The Saga Pattern Explained
How the saga pattern coordinates long running business transactions across services using local commits and compensating actions instead of distributed two phase commit.
What you'll learn
- ✓Why distributed transactions are hard
- ✓How sagas replace 2PC in microservices
- ✓Choreography vs orchestration
- ✓How to design compensating actions
Prerequisites
- •Basic microservices knowledge
The moment your business logic crosses two services, the comfortable world of database transactions disappears. The saga pattern is the most widely used answer to the question of how to keep multi service operations consistent without resorting to distributed locks.
What and why
A saga is a sequence of local transactions, each in a different service, where every step has a defined compensating action that undoes its effect. If any step fails, the saga runs the compensations of the previously completed steps in reverse order, leaving the system in a consistent state.
The reason to bother is that two phase commit, the classic distributed transaction protocol, scales badly and couples services tightly. Sagas trade strict atomicity for availability and autonomy, which is the right trade for most business workflows. You give up the illusion that the whole operation is one atomic act and instead model it as a small state machine you can reason about.
Mental model
Think of a saga as a checklist with an eraser. You walk down the list, ticking off boxes one at a time. If something goes wrong halfway, you walk back up the list, erasing what you ticked. The catch is that erasing is not the same as never having ticked. A charge has already been made, an email has already been sent. Compensation means doing the visible inverse, not pretending the step never happened.
That distinction (semantic rollback rather than true rollback) is what makes saga design interesting. You are not undoing time; you are designing forward facing actions that bring the world back to a consistent state.
Architecture
There are two common ways to coordinate the steps: choreography, where services react to each other’s events, and orchestration, where a central coordinator drives the flow.
Orchestration:
orchestrator -> order svc -> ok
-> payment svc -> ok
-> shipping svc -> fail
-> compensate payment, compensate order
Choreography:
order svc -> emits OrderCreated
payment svc -> reacts, emits PaymentCharged
shipping svc -> reacts, emits ShippingFailed
payment svc -> reacts to ShippingFailed, refunds
order svc -> reacts to PaymentRefunded, cancels Orchestration centralizes the workflow in one place. The orchestrator is a service (or a workflow engine like Temporal) that calls each step in order, listens for the result, and decides the next move. The flow is easy to read and debug because the entire saga lives in one file.
Choreography distributes the workflow across services connected by events. Each service listens for events it cares about, performs its local transaction, and emits the next event. There is no central coordinator. The flow is decoupled but harder to trace because it is implicit in the event topology.
Trade-offs
Orchestration is easier to understand and to change. New steps go into one place. Failure handling is explicit. The downside is that the orchestrator becomes a critical dependency and can drift into being a god service if you let it.

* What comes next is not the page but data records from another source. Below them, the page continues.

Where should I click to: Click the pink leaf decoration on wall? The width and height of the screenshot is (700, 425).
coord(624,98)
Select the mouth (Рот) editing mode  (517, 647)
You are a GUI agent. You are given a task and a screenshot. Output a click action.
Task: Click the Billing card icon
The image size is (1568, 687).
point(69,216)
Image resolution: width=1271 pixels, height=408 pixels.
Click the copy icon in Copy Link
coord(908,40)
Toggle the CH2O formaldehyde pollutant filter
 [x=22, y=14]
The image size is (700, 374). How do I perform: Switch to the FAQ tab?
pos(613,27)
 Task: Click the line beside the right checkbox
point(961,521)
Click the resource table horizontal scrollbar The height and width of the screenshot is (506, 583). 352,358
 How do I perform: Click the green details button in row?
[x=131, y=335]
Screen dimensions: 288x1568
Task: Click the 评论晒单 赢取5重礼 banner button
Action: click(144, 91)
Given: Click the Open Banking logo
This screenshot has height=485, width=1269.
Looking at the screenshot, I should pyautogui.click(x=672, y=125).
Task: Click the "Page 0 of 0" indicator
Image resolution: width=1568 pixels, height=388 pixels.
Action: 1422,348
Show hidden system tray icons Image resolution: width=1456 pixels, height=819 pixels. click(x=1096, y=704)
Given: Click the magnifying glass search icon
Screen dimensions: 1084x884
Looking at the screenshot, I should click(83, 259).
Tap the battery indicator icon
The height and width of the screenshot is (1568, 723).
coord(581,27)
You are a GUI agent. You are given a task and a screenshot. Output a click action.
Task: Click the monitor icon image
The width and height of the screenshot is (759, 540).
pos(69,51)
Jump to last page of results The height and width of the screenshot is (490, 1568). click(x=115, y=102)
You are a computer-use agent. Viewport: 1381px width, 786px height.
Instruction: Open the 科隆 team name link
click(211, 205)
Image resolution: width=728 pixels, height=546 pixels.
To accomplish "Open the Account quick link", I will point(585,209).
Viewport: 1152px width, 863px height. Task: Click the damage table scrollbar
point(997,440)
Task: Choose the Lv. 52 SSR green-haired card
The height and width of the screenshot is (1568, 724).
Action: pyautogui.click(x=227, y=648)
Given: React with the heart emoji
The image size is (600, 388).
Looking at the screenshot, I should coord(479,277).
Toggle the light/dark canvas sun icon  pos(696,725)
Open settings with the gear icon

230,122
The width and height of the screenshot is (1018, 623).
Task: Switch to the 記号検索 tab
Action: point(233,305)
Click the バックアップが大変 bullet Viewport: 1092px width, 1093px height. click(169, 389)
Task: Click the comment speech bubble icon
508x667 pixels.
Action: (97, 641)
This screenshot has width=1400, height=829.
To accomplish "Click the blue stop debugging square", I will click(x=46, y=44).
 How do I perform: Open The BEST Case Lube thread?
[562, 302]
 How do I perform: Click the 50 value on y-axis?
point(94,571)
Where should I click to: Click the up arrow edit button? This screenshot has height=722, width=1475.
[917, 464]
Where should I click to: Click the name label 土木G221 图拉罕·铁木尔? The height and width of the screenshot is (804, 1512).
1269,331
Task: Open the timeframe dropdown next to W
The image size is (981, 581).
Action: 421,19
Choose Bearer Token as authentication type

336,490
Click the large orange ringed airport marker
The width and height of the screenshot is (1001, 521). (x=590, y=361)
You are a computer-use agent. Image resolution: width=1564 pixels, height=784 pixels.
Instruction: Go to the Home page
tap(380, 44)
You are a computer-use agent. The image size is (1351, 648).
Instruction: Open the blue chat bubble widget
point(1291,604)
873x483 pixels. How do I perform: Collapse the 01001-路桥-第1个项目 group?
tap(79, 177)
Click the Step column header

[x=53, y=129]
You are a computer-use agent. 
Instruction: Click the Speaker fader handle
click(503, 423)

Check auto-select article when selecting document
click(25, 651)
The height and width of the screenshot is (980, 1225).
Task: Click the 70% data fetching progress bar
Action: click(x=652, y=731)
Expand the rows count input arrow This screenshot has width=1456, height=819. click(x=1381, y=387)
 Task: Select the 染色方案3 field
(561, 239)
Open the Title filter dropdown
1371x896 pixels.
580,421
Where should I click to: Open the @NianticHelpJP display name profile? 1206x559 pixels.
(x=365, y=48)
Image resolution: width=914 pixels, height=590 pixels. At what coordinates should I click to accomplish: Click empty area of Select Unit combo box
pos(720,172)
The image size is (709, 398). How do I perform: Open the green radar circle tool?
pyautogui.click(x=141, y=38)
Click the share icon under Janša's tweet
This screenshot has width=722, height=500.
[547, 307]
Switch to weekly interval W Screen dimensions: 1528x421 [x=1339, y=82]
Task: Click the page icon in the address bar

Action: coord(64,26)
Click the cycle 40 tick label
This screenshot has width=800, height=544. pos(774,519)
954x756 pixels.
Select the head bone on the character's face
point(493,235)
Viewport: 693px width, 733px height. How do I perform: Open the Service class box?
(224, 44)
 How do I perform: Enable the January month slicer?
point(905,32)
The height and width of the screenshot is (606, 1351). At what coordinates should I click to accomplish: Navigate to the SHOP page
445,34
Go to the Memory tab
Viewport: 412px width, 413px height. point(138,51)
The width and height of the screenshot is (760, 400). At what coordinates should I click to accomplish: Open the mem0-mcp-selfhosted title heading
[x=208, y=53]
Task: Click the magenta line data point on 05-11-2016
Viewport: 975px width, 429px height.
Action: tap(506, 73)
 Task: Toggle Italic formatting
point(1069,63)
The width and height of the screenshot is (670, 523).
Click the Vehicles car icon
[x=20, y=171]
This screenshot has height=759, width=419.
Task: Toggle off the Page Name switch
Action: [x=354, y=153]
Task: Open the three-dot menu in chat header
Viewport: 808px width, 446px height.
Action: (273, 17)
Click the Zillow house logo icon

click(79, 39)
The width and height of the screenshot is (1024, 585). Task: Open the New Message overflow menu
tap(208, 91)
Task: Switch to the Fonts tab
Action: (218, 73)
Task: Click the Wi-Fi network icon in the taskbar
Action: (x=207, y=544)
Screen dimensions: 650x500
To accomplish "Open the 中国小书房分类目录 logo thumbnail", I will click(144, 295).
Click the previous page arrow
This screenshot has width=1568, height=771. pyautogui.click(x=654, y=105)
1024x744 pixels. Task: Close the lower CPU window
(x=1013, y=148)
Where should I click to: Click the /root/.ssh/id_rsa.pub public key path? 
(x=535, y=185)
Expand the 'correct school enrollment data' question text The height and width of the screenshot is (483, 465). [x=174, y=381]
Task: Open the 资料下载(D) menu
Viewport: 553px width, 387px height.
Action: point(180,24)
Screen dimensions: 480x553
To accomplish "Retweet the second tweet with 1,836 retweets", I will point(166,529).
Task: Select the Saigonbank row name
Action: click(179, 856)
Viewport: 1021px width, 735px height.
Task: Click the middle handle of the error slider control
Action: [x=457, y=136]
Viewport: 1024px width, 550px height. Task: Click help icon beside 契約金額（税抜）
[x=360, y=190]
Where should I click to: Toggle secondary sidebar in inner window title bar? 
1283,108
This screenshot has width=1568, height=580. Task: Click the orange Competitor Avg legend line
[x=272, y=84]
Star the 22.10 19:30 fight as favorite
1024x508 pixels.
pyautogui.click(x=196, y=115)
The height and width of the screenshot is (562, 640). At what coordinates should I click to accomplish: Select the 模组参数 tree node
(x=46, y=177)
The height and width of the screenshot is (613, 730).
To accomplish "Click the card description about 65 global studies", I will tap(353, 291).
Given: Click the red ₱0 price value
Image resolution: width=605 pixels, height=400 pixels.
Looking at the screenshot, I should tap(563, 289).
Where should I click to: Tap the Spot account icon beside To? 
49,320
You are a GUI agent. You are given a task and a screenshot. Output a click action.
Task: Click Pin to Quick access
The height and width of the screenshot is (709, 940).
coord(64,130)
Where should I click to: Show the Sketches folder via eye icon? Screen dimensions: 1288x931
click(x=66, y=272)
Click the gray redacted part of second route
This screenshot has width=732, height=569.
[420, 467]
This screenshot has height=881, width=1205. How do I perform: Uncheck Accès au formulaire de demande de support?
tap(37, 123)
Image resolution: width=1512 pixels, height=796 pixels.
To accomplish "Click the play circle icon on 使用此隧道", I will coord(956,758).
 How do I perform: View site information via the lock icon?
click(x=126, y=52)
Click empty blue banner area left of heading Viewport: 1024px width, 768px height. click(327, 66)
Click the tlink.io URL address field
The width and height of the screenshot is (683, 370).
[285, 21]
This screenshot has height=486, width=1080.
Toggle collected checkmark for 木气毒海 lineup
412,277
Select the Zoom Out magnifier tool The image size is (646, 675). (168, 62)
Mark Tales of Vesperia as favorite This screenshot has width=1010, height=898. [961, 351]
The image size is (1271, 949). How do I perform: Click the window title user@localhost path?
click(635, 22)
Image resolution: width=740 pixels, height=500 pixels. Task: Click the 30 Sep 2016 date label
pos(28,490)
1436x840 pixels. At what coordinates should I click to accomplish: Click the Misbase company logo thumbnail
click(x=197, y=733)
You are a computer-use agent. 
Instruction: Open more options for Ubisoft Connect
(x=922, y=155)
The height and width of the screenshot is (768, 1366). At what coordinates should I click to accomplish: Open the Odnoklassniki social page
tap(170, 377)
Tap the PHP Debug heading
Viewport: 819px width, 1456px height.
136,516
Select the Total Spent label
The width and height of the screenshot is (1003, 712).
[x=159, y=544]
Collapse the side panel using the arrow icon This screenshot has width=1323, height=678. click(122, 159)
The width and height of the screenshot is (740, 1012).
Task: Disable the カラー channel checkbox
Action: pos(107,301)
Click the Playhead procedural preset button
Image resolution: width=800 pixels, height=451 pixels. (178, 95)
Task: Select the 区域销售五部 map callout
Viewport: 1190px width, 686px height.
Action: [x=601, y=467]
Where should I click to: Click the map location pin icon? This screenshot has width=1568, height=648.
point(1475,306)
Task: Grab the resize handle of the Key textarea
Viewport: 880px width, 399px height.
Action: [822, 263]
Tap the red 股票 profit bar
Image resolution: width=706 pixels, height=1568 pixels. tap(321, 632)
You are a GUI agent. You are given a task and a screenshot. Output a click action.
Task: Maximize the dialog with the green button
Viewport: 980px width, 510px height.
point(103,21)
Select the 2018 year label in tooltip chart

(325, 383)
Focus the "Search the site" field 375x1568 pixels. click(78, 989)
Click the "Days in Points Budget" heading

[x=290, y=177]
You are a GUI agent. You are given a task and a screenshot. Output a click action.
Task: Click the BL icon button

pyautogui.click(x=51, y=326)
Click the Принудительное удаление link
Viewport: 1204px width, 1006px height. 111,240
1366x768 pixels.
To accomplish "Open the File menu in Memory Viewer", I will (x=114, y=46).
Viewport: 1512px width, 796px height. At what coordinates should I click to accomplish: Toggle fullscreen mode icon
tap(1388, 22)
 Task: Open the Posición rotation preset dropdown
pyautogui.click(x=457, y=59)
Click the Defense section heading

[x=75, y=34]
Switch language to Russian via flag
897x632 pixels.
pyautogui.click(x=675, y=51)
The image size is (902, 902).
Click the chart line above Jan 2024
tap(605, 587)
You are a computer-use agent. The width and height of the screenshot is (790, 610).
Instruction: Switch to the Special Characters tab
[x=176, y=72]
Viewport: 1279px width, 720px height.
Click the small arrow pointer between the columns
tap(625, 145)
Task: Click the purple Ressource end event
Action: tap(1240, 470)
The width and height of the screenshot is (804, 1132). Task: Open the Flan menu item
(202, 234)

Choreography is more decoupled and resilient to coordinator outages, but the saga as a whole exists only in the heads of the engineers who designed it. Adding a step means touching every service that needs to react. Debugging a stuck saga often means tracing events across logs.
A second trade-off is around compensation. Some actions are not naturally reversible. You cannot un-send an email, but you can send a correction. You cannot un-charge a card, but you can issue a refund. Design compensations as new business actions, not as rollbacks, and accept that the user may see a brief window of inconsistency.
Practical tips
Make every step idempotent. Network retries are guaranteed and a saga that double charges on a retry is worse than no saga at all. Use a saga id or step id as the idempotency key on every external call.
Start with orchestration unless you have a strong reason to choreograph. The clarity is worth the small coupling cost, especially when the flow is more than three or four steps. Tools like Temporal, Camunda, or AWS Step Functions remove most of the implementation burden.
Log the saga state machine transitions explicitly. A saga that fails halfway through is one of the hardest things to debug if you only have per service logs. A central saga log lets you answer “where did this order get stuck” in seconds.
Wrap-up
The saga pattern replaces distributed transactions with a sequence of local ones plus compensations. The shift from “atomic rollback” to “semantic undo” is the conceptual jump that takes the most getting used to. Once you accept that, sagas become a clean and well supported way to model long running business workflows across services.